Our electric Bugeye is well on its way to its first drive. Here you can see Russ organizing the electric motor controller wiring. Next week, it will all be connected and the front batteries will go in.
Below you can see the rear battery packs installed. The total rear battery load will be 85 pounds. A full fuel tank is about 42 pounds, and the weight of the tank and hardware plus muffler and pipe adds perhaps another 15.
Thus we are adding about 30 pounds to the boot over the gas powered version. We have configured everything so that 80% of the trunk is as available as it is for the stock gas Bugeye. The remaining 20% is occupied by two battery packs and a charger. Eight of the packs hang below the boot floor as shown below, in the space formerly occupied by the fuel tank. We have hung as many batteries as we can under the car to preserve trunk space and to keep the weight low. Just two packs will need to be housed in the trunk. Not to worry about protection… there will be a cover (later) for the batteries under the trunk floor.
I continue to be amazed by how simple this is, in spite of the complicated fabrication, wiring and weight placement. There is something every elegant about removing completely low-tech antiquated engineering and replacing it with a simple electric motor that won’t leak and that needs almost no maintenance. After our usual week of repairing and preparing the gas powered stuff, this electric project is quite a joy. We still need to prove it works (minor detail), but so far, we are on track to complete a very exciting project. We hope the exhaust note is the only casualty of this change over, and we now have a way to address that too (more on this later).
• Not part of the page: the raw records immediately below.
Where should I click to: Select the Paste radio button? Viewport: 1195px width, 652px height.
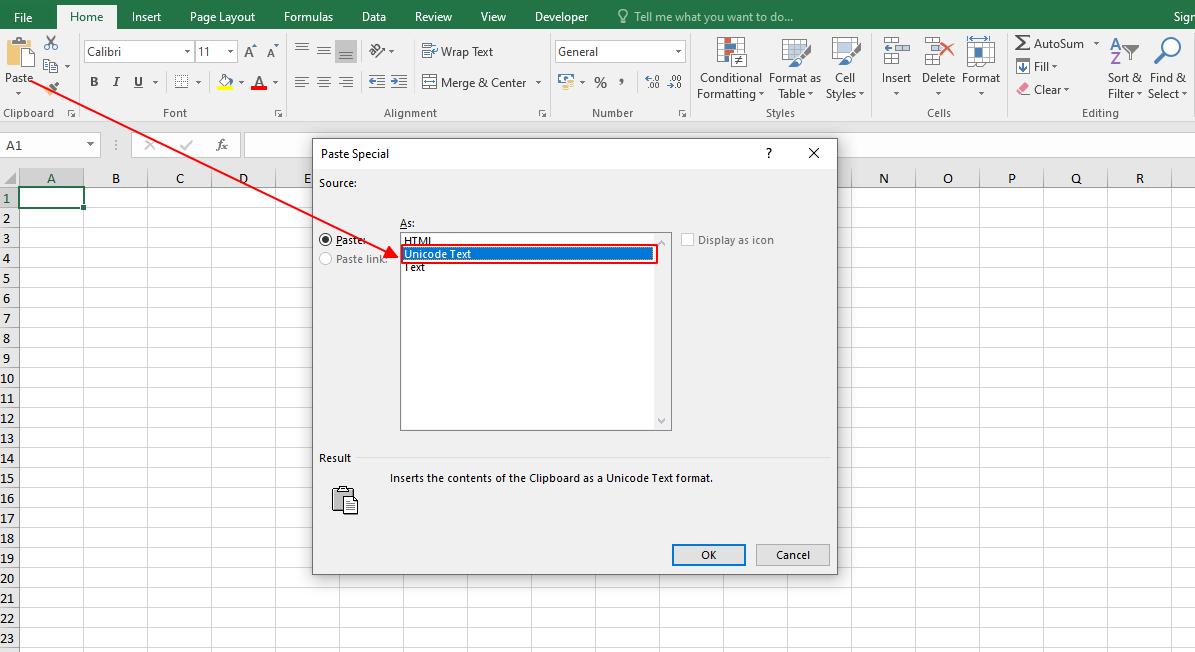click(325, 240)
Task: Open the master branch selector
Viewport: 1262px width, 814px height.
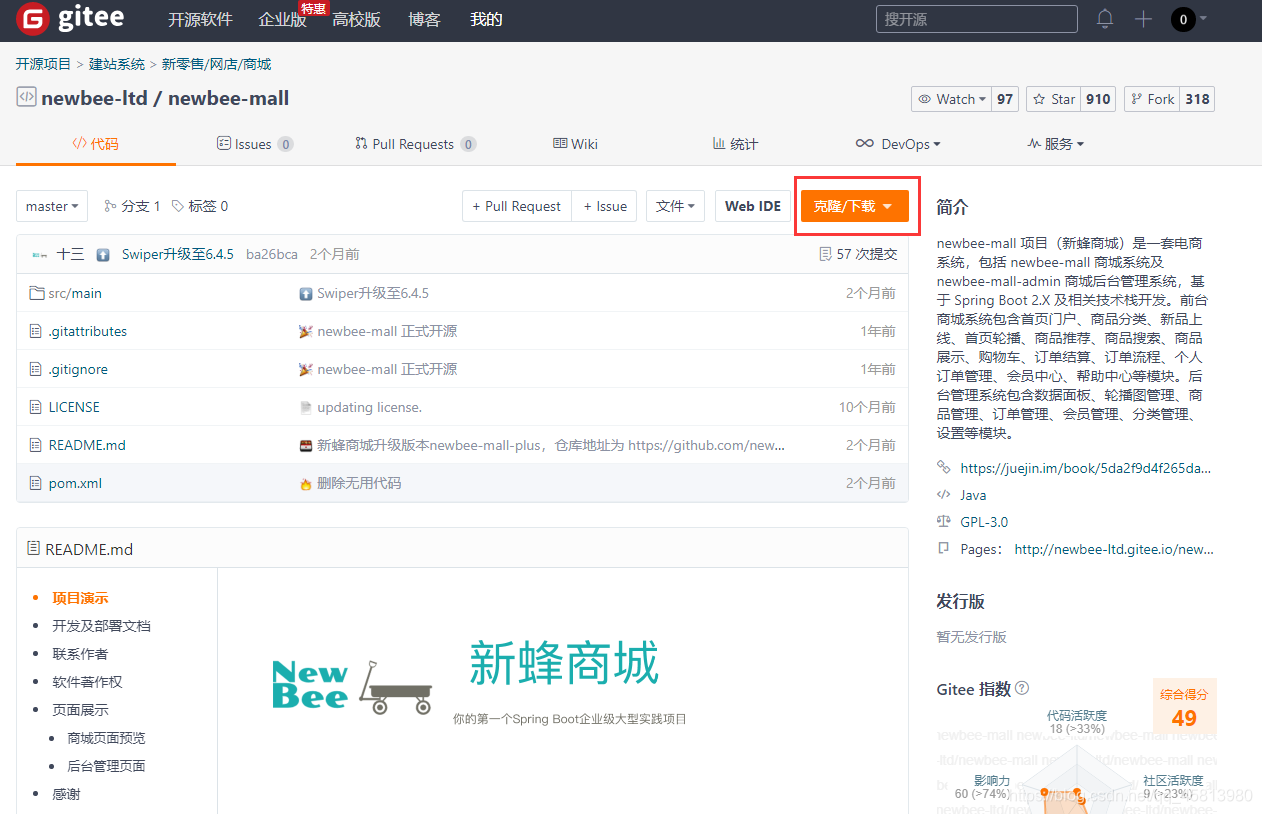Action: 51,205
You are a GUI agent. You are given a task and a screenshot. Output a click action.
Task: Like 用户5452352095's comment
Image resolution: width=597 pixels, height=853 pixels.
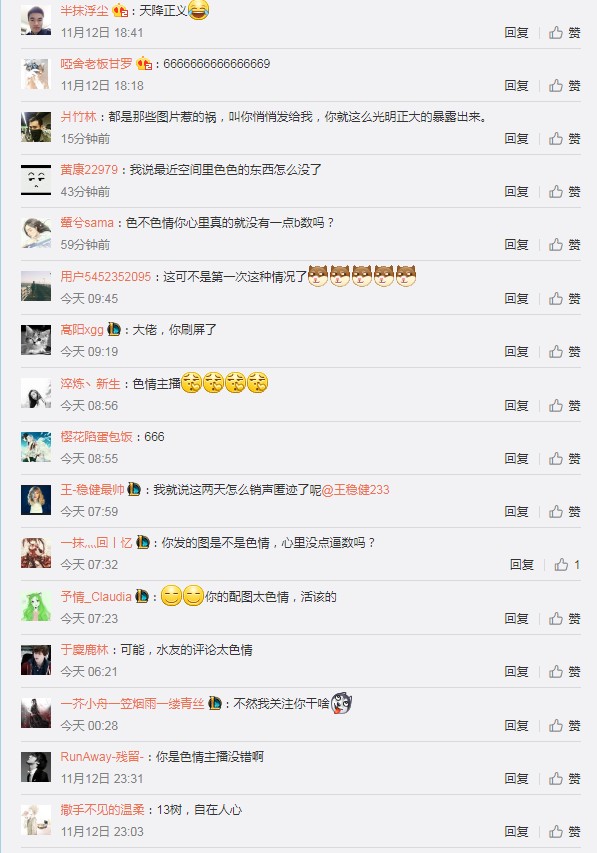[564, 299]
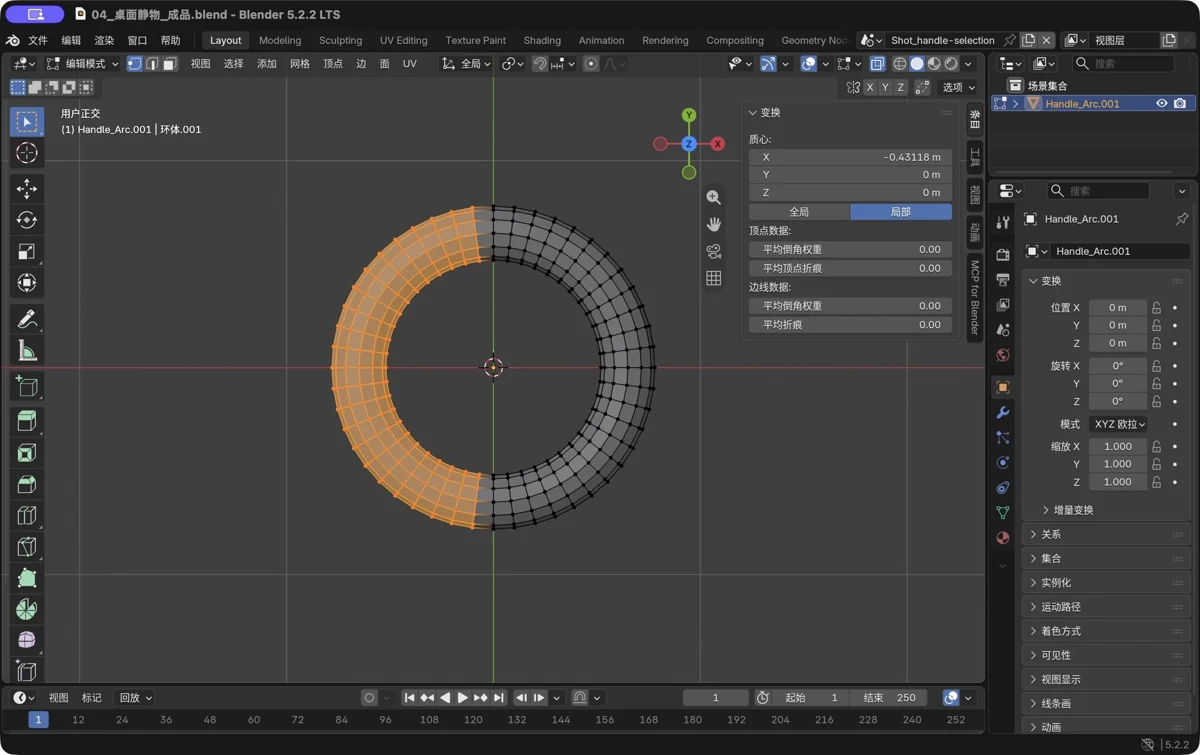Select the Rotate tool in the toolbar
Viewport: 1200px width, 755px height.
[x=27, y=220]
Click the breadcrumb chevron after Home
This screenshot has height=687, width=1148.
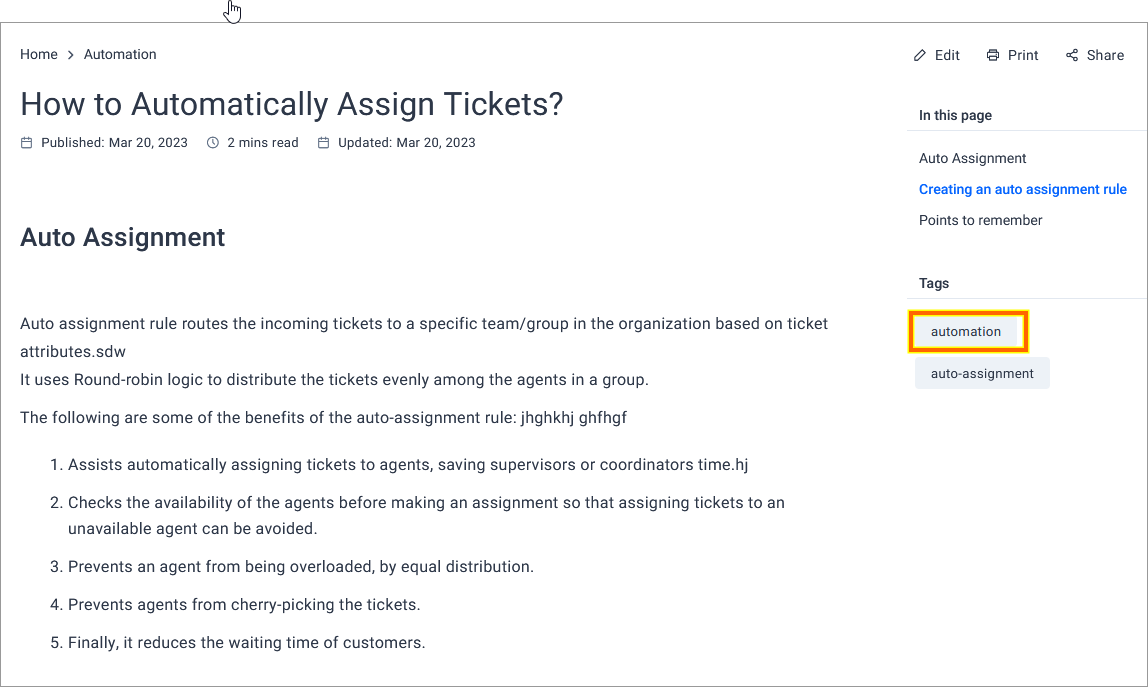click(71, 55)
Another important hurtle is the drive shaft, because we have to of course connect the electric motor output shaft to the differential. Here is our custom fabricated drive shaft that will do the job, one more important link in the chain.
Is this an exciting innovation that improves the reach and longevity of our favorite classic car… or a bad idea that robs its soul? We’ll be back soon with another update as this exciting project comes together.